Quelles applications ? C’est le point évident concernant les limites mises à la science. Si l’on découvre de la vie sur Mars, peut-on la vendre sur Terre ? Organiser des safaris pour l’observer ? S’il y a des mécanismes moléculaires surprenants qui résolvent des problèmes biochimiques importants (probablement le cas si vie martienne il y a), peut-on les reproduire et les utiliser sur Terre ? Pour quoi ? De manière purement chimique ou en modifiant des bactéries pour les martianiser ? A mon avis, la perspective de ces applications ne doit pas nous empécher de poser toutes les questions, mais les scientifiques doivent être conscients de ces problèmes et inclure dans nos missions d’alerter le cas échéant la société (les politiciens, l’opinion publique, les associations, les entreprises) aux possiblités comme aux risques. Par exemple attirer l’attention sur notre impact sur la biodiversité et le climat.

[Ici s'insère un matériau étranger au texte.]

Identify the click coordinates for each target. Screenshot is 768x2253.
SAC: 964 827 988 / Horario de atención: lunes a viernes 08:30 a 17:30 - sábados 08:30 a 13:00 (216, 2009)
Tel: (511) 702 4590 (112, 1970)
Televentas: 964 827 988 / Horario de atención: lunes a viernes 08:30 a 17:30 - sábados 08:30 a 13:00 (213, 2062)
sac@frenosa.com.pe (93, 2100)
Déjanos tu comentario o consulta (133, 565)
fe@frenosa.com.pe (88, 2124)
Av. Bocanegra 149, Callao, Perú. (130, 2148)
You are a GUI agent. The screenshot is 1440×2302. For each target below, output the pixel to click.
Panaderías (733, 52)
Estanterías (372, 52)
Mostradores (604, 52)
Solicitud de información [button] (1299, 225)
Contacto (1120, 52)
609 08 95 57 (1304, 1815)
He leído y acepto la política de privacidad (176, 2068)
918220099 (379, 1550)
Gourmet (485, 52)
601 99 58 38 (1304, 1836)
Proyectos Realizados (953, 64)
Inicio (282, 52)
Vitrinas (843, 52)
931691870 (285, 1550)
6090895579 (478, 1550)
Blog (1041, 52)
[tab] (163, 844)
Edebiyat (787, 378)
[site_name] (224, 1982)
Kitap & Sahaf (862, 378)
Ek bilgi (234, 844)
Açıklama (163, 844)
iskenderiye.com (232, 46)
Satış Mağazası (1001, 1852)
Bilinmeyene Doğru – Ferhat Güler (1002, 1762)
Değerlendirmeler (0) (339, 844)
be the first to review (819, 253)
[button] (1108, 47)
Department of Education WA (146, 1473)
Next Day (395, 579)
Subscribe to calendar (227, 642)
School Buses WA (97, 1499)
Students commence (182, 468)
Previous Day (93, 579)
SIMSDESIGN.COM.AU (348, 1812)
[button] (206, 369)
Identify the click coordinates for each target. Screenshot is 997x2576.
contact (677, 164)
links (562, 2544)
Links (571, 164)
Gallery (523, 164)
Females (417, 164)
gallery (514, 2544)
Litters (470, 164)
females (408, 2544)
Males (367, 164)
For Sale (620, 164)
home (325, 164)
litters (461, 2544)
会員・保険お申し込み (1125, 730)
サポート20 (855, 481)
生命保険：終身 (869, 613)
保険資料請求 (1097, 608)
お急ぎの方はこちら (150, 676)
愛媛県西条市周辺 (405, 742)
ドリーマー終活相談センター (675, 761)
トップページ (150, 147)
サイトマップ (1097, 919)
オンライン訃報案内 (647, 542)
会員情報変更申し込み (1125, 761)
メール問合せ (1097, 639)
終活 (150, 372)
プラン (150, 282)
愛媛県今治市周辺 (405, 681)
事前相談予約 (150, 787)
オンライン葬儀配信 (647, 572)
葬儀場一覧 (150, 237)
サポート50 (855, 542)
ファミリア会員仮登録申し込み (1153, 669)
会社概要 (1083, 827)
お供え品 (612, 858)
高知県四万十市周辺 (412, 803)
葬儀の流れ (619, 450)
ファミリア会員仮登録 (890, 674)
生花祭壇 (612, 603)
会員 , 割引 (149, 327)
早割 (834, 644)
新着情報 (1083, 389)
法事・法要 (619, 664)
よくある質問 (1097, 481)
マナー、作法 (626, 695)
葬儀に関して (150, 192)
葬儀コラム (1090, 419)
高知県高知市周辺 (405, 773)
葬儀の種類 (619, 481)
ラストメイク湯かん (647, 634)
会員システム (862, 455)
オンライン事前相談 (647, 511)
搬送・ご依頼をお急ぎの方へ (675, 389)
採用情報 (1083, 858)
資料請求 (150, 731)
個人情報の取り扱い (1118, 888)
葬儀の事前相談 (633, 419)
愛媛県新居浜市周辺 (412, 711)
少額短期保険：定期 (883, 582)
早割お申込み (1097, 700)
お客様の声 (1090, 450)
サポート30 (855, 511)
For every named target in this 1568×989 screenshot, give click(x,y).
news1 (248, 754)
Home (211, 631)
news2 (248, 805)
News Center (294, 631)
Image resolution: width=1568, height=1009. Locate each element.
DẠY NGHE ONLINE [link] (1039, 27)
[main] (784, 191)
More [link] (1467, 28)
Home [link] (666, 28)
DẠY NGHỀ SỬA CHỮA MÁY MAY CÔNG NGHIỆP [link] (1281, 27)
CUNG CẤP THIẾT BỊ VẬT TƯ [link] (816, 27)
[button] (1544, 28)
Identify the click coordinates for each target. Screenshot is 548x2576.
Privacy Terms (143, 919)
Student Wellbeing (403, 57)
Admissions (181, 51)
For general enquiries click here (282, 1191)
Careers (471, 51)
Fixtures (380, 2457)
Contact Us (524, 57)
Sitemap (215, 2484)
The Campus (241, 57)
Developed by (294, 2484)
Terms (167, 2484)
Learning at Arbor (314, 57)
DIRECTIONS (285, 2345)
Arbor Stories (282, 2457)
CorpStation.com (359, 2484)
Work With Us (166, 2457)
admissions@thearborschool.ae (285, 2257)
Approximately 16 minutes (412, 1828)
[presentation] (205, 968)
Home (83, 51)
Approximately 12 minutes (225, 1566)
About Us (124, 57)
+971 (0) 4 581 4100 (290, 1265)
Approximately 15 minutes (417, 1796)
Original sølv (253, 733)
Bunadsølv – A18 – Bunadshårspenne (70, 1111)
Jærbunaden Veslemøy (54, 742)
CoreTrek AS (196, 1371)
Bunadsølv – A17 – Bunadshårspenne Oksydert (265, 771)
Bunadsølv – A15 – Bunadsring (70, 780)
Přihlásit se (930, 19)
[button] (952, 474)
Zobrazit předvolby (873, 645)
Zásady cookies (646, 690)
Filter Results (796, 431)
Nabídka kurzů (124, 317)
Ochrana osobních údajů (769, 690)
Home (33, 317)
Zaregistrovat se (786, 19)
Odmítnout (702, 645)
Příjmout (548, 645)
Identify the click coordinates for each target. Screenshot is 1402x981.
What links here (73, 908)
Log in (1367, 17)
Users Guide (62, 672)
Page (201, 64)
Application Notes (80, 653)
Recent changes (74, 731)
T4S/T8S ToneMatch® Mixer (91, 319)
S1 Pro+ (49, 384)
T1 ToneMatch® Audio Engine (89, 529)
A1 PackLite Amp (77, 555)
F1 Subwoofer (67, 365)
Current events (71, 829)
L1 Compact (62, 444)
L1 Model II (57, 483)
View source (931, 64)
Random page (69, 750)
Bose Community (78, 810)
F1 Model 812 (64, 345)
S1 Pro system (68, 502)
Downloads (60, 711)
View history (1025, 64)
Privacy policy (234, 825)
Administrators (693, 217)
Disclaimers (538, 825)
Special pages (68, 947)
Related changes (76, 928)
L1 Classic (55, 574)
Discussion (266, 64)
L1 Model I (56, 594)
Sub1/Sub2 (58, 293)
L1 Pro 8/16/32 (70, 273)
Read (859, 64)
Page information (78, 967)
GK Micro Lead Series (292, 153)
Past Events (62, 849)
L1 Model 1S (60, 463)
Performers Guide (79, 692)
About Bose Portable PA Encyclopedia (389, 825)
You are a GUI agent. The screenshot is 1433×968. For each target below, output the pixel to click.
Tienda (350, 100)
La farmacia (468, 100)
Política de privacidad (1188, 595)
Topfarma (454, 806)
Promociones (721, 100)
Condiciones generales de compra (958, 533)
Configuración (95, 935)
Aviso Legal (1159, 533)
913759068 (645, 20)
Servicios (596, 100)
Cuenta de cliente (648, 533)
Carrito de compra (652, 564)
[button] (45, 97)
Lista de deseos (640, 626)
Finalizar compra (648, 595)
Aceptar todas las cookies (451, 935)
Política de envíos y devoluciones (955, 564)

En conclusion, non on ne doit pas limiter la recherche scientifique, si par cela on entend interdire certaines questions, à mon avis. Par contre être conscient de la portée éventuelle de ce que l’on fait, et effectuer son travail de manière éthique, oui.

4 comments for “doit-on limiter la recherche scientifique ?

  1. Bumblebeez
    9 juillet 2013 at 12:41

    Je pense aussi que de toutes manières, toutes les questions seront étudiées qu’on le veuille ou non, et je crois aussi que c’est une bonne chose !

    Mais il y a selon moi quelque chose à laquelle il faut prêter attention :
    L’homme veut toujours vivre plus longtemps, et c’est un objectif potentiellement dangereux.

    - Le cycle Naissance/Apprentissage/Mort est nécessaire. Le renouvellement de la population contribue à notre évolution, la nouvelle génération se rends compte des erreurs de la précédente, la morale évolue, etc.

    - A plus ou moins long terme vivre trop longtemps signifierait soit la nécessité de ne plus se reproduire, soit de tuer des individus, à cause de surpopulation (changer de planète ne fait que déplacer le problème, ou simplement éloigner l’échéance)

    - D’un point de vue plus personnel :
    Savoir que je vais/peux mourir est un atout pour moi : ça me pousse à améliorer ma technique et créer de grandes choses pour qu’on se souvienne de moi et cela me rappelle parfois à l’essentiel.